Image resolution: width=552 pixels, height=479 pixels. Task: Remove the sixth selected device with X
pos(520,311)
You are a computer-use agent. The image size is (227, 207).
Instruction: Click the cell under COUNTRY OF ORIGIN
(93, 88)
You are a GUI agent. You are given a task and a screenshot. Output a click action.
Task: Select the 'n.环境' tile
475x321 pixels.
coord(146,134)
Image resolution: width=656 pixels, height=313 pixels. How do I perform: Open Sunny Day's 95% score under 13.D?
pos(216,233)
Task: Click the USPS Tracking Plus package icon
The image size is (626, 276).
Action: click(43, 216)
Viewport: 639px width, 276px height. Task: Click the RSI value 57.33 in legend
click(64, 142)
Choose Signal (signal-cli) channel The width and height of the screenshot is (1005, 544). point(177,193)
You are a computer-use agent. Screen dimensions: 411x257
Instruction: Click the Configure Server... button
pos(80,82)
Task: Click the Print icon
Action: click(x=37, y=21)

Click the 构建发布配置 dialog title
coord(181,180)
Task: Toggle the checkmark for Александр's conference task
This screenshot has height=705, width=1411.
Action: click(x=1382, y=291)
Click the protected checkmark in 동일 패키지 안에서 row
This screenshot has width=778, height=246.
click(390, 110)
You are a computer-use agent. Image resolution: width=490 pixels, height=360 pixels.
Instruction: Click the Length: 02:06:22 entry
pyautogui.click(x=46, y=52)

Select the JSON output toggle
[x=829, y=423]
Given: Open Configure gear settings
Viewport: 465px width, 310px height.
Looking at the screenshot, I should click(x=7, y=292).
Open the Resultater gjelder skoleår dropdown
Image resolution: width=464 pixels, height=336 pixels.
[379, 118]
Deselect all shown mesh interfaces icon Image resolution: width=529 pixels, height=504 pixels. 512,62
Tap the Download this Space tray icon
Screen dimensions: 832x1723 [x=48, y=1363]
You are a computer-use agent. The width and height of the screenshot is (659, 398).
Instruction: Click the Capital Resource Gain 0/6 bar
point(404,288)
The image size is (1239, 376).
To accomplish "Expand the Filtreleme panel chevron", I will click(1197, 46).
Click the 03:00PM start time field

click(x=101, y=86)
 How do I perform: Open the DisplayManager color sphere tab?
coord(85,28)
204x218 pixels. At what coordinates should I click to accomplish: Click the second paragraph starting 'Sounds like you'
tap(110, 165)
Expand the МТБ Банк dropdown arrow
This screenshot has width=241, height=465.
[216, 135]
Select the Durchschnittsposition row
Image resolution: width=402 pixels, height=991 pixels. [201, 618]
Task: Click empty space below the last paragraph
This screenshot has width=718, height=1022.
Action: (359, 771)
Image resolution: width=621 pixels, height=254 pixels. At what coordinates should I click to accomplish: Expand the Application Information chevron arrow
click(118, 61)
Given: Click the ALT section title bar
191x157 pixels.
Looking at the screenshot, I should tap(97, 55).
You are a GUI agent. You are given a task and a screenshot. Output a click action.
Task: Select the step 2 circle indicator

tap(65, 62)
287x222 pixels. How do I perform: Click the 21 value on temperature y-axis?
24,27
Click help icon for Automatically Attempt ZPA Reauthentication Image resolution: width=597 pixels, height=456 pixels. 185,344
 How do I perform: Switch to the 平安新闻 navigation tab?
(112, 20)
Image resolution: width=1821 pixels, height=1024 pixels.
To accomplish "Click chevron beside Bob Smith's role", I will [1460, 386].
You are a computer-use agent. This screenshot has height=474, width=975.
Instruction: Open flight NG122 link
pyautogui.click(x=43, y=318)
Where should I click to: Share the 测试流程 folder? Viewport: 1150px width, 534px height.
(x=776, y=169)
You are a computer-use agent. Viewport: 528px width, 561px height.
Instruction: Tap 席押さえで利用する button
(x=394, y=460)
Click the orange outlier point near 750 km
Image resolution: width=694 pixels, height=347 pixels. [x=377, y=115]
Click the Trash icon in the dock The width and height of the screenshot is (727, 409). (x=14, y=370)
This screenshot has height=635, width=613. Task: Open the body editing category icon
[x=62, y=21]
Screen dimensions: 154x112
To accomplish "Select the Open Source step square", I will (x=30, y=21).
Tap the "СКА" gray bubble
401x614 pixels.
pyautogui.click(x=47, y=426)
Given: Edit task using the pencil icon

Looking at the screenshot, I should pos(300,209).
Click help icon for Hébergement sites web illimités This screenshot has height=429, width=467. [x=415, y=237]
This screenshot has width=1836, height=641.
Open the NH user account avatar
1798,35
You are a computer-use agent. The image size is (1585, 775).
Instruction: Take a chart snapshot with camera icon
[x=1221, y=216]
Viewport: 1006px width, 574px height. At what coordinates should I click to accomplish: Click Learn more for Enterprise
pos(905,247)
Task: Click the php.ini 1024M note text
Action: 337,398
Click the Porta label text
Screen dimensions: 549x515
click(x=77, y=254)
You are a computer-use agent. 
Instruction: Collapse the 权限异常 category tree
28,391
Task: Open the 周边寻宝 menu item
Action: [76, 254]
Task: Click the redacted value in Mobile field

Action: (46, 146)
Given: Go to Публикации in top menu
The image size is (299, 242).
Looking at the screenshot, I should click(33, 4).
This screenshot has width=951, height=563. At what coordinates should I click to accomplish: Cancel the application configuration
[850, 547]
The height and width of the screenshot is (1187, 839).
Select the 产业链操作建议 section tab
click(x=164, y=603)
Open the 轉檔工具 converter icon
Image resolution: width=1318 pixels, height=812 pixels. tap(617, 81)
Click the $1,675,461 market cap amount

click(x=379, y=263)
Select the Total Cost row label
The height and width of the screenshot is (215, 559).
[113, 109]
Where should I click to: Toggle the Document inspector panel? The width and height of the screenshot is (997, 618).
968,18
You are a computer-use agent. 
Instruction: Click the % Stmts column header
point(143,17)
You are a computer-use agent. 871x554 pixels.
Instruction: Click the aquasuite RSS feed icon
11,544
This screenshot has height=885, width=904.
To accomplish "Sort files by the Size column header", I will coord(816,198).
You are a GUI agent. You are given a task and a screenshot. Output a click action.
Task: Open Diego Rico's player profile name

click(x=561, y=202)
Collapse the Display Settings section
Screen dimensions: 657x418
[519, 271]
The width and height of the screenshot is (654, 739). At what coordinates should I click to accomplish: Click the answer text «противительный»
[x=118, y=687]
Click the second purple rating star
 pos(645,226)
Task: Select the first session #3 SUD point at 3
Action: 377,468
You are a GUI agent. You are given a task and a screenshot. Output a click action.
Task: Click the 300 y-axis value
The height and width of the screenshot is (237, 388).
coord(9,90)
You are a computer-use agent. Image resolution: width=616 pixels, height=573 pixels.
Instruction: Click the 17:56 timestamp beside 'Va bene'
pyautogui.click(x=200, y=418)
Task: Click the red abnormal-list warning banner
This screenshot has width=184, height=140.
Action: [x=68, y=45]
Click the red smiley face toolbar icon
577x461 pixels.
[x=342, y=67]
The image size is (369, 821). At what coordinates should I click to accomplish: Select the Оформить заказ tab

^^^^^^^^^^^^^^^^

• **TASK DETAILS**:
Scan the records above for the lines holding "Instruction: Take a" and "Given: Go to Публикации in top menu". Transcribe those two and every line between them word for word, and no others.

• **RESPONSE BOX**:
Instruction: Take a chart snapshot with camera icon
[x=1221, y=216]
Viewport: 1006px width, 574px height. At what coordinates should I click to accomplish: Click Learn more for Enterprise
pos(905,247)
Task: Click the php.ini 1024M note text
Action: 337,398
Click the Porta label text
Screen dimensions: 549x515
click(x=77, y=254)
You are a computer-use agent. 
Instruction: Collapse the 权限异常 category tree
28,391
Task: Open the 周边寻宝 menu item
Action: [76, 254]
Task: Click the redacted value in Mobile field

Action: (46, 146)
Given: Go to Публикации in top menu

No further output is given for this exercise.